Para Maura Barbosa, formadora do Cedac, um possível resultado da pandemia na maneira de os diretores gerirem o espaço escolar é lidar com mais humanidade no trato com aqueles que acessam a escola. 

“A pandemia mostrou que muitos pais se sentiam excluídos da escola por uma série de razões, e será preciso repensar a comunicação com a comunidade. É preciso romper o silêncio. Os pais vão para a escola e ficam em silêncio. Existe um silêncio velado na escola e é preciso provocar o movimento, trazer os problemas e pensar junto para romper esse silêncio. Agora, por exemplo, com a pandemia, falar em conteúdo significa falar em acesso à tecnologia, e isso é ser democrático”, reflete ela. 

Lucia Cortez, diretora da EMEF Waldir Garcia, em Manaus, conta que a primeira decisão em grupo tomada pela escola durante a pandemia foi garantir que todos os alunos estivessem conectados. Afinal, como manter a rotina de assembleias a distância quando havia crianças que nem tinham celular? Sem recursos para garantir o acesso, professores e familiares organizaram uma vaquinha para comprar 27 aparelhos de celular e colocar internet nas casas sem conexão.

O acolhimento também passa a ser um conteúdo da gestão neste momento. Será preciso acolher, e não só os alunos, os professores e os funcionários: aqueles que estão na direção da escola também precisam de respaldo e acolhimento. “O diretor, para que ele possa acolher bem a sua equipe, também precisa de respaldo neste momento, precisa ser acolhido. Há os protocolos de segurança, mais do que nunca é preciso ter clareza de que estamos falando de preservação da vida. E as pessoas estão voltando fragilizadas, umas mais e outras menos, mas a pandemia mexeu com todos”, diz Maura.
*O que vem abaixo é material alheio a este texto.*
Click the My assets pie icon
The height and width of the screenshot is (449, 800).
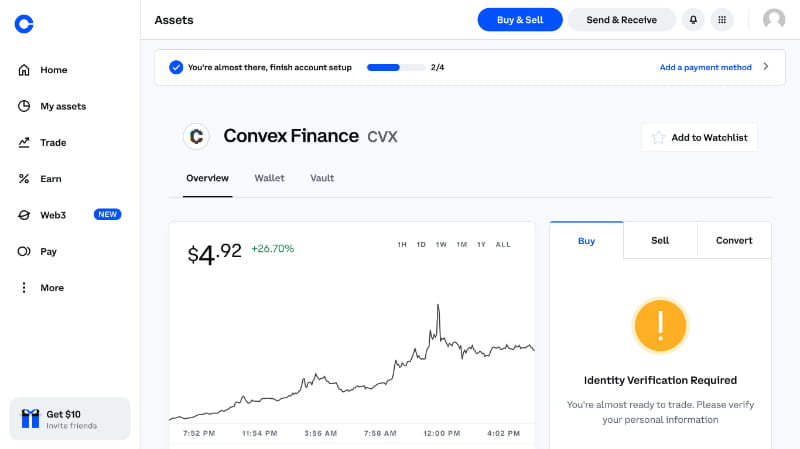click(x=24, y=106)
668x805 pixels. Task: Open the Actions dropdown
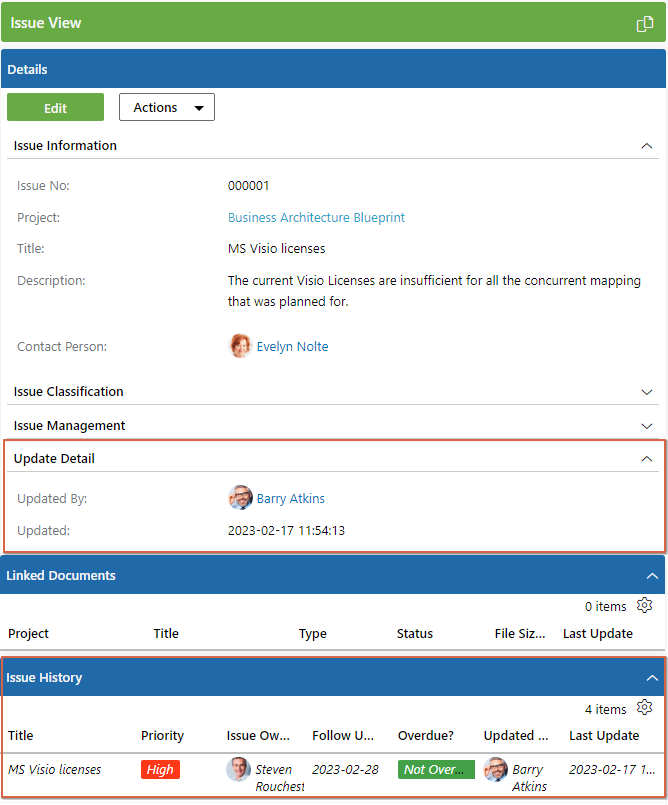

3. Atenção para não retroceder na participação de todos

Joice Lamb lembra-se de que, antes da pandemia, as relações de trocas entre alunos e professores da EMEF Adolfina J.M. Diefenthäler eram muito intensas. Isso, no entanto, não impediu que eles também sofressem as consequências do isolamento do ensino remoto emergencial. 

“Quando retornamos, isso aconteceu em turmas pequenas, isoladas, e todo aquele movimento mais participativo recuou”, conta ela.

Além disso, o discurso de que os alunos estão com grandes perdas na aprendizagem e que é preciso recuperar o tempo perdido o quanto antes levou os professores a tentarem corrigir essas perdas de maneira conteudista, deixando de lado as propostas colaborativas.

“Pedagogicamente, acho que houve um retrocesso na pandemia. A mídia fica martelando que os alunos tiveram grandes perdas de aprendizagem. Daí, quando chegamos na escola os professores querem corrigir essas perdas com práticas mais conteudísticas, dando um monte de exercícios para os alunos fazerem sozinhos. Retornamos, infelizmente, alguns passos na educação nesses dois anos”, reflete a coordenadora.

“Foi bem difícil, principalmente no começo da quarentena, porque estávamos acostumados a ter os pais sempre presentes na escola. Foi preciso aprender a trabalhar à distância sem voltar à carga de conteúdos do formato tradicional”, diz Lucia. “Como a escola já estava trabalhando com protagonismo, com roteiros de estudo e metodologias ativas, isso foi meio caminho andado na hora do ensino on-line.”